Objectionable coupling is the price that oblique wings pay for reduced wave drag, in the same way that relaxed static stability designs give up stability in exchange for reduced trim drag. In both cases, the answer is to use some sort of manoeuvre-demand control system to hide the objectionable handling qualities from the pilot.
It's also worth remembering that
symmetrical configurations are not exactly free from troublesome coupling dynamics, especially at higher Mach numbers.
I think that the oblique wing studies at NASA starved to death because of the limited funding available rather than because there was anything inherently wrong with them. The most attractive application is for SSTs, as proposed by Handley-Page, because in the context of a big aeroplane it is then possible to fit everything into the wing and then set the sweep angle for the best trade-off between wave drag and drag due to lift across the Mach number range.
The problem for NASA trying sell a programme is that nobody wanted an SST in the late 1970s or early 1980s, and so the next bright idea was to try to sell it as a military aircraft, on the basis that the Pentagon can usually find a few hundred million dollars down the back of the sofa to frustrate the ends of global communism. Unfortunately, the oblique wing isn't such a good fit in this application because most tactical military aeroplanes tend to have a lot of fuselage, and therefore have less to gain from the oblique wing.
Any oblique flying wing combat aircraft suffers from the fact that stores separation would be a nightmare. Getting pylons to swivel is hard, but getting stores out of bays at arbitrary sweep would be even harder, so there would have been a massive mountain to climb in the context of the drive for stealth which was going on behind the scenes at this time.
The idea of an oblique wing transonic ASW aircraft proposed at the end of my first link illustrates the basic application problem. There's a small benefit in the sense that if span ≈ length then setting a high sweep angle should allow a good spot factor without a dedicated wing fold mechanism, but it's far from clear why anybody would want a supersonic dash capability from an ASW aircraft in the first place given that even a turboprop is going to be 10 times faster than a submarine.
I think that the oblique wing is an interesting concept for an SST, but
- Extracting large benefits from it requires a flying wing aeroplane, and this effectively sets a minimum size constraint to provide a stand-up cabin.
- Benefits will reduce at Mach numbers >> 2 because the large sweep angle required to maintain a subsonic leading edge is such that the wing becomes pretty vestigial anyway and so it's more like a lifting body, so benefits are small.

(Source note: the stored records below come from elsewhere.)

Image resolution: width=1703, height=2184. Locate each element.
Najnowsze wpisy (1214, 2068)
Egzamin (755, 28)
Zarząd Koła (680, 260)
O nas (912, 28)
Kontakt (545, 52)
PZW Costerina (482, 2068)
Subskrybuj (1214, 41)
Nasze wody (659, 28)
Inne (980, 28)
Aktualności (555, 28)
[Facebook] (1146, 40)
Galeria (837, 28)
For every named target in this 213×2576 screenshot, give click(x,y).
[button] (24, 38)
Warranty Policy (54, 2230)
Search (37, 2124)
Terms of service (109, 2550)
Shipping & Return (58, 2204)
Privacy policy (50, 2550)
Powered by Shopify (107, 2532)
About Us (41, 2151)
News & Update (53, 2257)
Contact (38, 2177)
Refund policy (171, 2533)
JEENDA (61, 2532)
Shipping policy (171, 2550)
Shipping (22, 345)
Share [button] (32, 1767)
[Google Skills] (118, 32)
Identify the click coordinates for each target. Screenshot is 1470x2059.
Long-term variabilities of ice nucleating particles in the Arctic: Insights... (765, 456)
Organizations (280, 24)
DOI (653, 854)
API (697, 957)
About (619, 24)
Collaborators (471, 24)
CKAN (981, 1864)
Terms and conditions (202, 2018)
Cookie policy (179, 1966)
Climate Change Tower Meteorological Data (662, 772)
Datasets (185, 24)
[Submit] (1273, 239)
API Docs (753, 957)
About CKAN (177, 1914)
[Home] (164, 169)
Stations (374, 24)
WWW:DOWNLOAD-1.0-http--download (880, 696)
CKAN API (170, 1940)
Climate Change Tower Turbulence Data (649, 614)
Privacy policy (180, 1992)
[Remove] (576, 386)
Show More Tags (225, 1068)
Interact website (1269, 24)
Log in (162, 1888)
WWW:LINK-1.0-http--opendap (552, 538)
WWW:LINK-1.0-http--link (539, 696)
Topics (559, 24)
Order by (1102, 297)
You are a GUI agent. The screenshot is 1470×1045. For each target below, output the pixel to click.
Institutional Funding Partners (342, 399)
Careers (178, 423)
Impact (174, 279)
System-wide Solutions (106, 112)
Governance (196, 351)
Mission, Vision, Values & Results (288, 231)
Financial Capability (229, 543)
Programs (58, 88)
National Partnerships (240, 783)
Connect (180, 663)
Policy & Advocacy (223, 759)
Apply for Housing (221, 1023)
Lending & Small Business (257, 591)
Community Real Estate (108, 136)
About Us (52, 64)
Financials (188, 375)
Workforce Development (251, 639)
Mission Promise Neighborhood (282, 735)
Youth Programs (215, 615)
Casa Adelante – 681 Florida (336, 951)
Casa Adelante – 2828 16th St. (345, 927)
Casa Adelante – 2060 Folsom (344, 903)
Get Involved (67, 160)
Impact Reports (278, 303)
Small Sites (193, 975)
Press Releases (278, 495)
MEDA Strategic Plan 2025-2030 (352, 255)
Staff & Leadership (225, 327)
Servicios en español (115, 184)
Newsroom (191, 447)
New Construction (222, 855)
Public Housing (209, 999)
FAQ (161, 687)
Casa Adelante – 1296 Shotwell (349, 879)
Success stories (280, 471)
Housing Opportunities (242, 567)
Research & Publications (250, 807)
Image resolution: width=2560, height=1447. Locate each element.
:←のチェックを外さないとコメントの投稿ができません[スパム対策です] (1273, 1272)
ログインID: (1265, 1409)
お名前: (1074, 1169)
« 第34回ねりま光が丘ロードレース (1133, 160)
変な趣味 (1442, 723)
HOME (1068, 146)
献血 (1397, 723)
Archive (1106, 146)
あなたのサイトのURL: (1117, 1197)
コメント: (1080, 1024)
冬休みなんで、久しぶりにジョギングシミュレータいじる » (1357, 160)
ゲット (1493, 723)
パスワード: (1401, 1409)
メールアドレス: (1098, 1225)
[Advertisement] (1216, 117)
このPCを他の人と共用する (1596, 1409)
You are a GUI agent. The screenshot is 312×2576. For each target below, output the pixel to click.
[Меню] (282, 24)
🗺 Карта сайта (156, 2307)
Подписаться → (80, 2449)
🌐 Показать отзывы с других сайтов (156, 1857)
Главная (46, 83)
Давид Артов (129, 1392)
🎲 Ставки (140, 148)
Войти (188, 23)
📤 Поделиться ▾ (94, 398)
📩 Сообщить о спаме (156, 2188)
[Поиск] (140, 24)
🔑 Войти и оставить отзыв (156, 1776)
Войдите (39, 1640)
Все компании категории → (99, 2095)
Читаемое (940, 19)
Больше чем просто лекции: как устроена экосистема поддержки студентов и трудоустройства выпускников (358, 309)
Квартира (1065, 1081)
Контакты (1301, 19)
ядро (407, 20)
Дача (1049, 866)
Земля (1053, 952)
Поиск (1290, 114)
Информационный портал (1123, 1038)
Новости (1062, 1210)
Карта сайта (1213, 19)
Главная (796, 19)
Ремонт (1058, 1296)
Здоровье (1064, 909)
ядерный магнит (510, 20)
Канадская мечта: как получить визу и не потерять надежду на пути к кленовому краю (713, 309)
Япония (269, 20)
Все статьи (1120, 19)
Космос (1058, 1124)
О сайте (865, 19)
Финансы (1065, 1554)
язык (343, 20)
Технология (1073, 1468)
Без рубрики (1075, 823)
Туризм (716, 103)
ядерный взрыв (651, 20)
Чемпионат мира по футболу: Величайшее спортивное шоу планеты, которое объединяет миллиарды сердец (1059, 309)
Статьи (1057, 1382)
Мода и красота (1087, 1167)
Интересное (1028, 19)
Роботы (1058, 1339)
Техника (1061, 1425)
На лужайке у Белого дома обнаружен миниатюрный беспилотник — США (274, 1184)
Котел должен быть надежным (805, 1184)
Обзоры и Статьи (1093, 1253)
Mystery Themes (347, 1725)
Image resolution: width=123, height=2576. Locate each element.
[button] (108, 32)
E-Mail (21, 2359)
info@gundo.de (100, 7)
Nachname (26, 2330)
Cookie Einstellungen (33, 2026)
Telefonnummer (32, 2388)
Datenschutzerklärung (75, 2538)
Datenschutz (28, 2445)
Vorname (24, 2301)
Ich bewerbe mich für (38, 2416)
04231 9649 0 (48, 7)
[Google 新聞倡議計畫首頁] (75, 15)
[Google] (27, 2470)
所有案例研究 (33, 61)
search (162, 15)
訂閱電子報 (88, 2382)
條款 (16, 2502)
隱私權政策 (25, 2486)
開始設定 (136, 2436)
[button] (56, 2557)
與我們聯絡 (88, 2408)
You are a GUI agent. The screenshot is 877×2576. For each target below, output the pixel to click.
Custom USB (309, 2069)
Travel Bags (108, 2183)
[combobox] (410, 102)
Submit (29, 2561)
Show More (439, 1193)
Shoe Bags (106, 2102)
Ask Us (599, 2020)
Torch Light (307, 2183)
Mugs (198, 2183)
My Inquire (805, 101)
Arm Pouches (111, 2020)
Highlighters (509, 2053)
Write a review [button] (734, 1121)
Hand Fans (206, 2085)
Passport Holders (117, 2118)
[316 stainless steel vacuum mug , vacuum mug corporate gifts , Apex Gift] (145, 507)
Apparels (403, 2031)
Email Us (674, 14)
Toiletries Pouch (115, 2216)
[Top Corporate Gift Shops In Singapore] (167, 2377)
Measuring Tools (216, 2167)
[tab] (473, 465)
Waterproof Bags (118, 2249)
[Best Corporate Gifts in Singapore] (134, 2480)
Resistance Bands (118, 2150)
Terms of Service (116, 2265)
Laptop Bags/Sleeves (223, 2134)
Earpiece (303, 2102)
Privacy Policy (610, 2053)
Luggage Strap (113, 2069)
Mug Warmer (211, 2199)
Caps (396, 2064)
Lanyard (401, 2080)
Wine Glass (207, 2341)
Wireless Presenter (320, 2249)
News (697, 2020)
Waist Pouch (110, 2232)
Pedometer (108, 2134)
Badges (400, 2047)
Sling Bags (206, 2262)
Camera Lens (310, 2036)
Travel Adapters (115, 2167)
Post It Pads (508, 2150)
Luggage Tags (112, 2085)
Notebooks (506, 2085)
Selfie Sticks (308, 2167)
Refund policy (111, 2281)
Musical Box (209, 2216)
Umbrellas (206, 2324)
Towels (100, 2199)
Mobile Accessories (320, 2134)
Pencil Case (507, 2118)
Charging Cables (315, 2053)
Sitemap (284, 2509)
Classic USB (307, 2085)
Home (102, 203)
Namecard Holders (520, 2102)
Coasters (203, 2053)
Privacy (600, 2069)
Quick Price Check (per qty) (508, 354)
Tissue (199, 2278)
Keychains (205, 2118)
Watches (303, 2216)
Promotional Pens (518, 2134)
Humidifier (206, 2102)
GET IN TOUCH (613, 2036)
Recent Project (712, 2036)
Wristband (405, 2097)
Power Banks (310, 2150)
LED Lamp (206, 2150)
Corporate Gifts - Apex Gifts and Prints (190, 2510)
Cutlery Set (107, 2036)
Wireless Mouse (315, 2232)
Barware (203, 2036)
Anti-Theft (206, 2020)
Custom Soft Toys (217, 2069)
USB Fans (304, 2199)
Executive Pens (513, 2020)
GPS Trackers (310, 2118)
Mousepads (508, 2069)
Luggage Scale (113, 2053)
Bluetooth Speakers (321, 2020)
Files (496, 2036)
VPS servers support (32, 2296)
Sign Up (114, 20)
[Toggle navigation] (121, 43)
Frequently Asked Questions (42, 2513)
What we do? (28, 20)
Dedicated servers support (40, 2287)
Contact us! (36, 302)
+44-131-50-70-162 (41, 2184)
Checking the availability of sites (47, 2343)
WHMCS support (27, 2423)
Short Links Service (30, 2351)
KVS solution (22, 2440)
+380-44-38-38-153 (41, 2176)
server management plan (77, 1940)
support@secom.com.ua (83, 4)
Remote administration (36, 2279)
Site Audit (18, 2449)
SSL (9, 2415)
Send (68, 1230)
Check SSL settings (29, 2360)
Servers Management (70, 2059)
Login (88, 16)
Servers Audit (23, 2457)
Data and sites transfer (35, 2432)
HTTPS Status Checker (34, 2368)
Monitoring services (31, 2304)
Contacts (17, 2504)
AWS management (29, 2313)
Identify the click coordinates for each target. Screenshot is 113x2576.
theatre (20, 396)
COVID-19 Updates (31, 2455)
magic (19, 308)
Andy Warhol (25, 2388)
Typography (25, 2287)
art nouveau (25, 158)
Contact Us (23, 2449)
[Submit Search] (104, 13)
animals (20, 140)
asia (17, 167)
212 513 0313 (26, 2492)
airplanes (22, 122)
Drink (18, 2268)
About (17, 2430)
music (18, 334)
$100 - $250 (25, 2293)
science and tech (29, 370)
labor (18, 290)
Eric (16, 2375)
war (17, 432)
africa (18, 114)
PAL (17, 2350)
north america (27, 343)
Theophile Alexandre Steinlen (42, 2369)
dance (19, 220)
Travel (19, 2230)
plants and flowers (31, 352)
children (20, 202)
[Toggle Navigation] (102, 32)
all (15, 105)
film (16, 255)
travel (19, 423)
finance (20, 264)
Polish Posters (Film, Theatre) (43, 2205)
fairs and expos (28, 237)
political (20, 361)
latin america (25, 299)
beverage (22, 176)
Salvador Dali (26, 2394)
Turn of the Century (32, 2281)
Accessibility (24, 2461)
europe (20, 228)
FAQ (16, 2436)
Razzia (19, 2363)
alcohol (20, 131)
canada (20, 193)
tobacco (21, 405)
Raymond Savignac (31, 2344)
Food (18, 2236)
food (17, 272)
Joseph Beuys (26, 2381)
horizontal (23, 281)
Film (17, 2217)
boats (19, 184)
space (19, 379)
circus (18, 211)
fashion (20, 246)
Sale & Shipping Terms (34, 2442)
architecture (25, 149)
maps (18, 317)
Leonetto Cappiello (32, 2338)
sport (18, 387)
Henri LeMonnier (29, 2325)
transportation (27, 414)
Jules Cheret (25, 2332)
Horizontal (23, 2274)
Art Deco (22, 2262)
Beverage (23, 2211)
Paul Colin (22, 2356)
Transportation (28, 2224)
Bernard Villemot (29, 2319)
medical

- As such, the niche is likely to be medium ranges out to about 2,000 nautical miles (on the basis that flights which take longer than 2-3 hours probably don't make sense for SSTs as the airline needs to be able to get extra sectors out of the day in order to justify the investment), and the majority of this market would require supersonic flight over land.
- The minimum size constraint means that the boom problem cannot be attacked by simply shrinking the aeroplane and calling it a business jet. Also, the fundamentally quite large size of the aeroplane may struggle to match the market because a 200 seat aeroplane cruising at about Mach 1.6 is equivalent to 400 seats at Mach 0.8.
- If the consequence of this extra capacity is to drive down the frequency of service to maintain load factor, there is no real benefit for the passenger because what they gain in block time they lose in frequency. This means that the economic argument is reduced to the airline's reduced crew costs, which must trade against the extra maintenance burden and fuel burn inherent in the supersonic aeroplane. This is a big ask.
In the 1960s, when oil was cheap and people were keen on SSTs in general, the oblique wing was quite attractive, especially given that the lack of airport security theatre meant that moderate speed increases could plausibly add significant value for the passenger and justify some sort of supersonic premium.
After both oil prices and time spent queuing in airports started their rapid increase in the 1970s, it was basically doomed. It's theoretically possible that it might be resurrected in the future if it can be shown that the wave drag benefit translates into a reduced boom carpet, but I'm sceptical. I think we will probably get antipodal rockets before we get a real mass-market SST (i.e. an aircraft which does to the subsonic jet airliner what it did to the piston prop), but I would love to be proven wrong.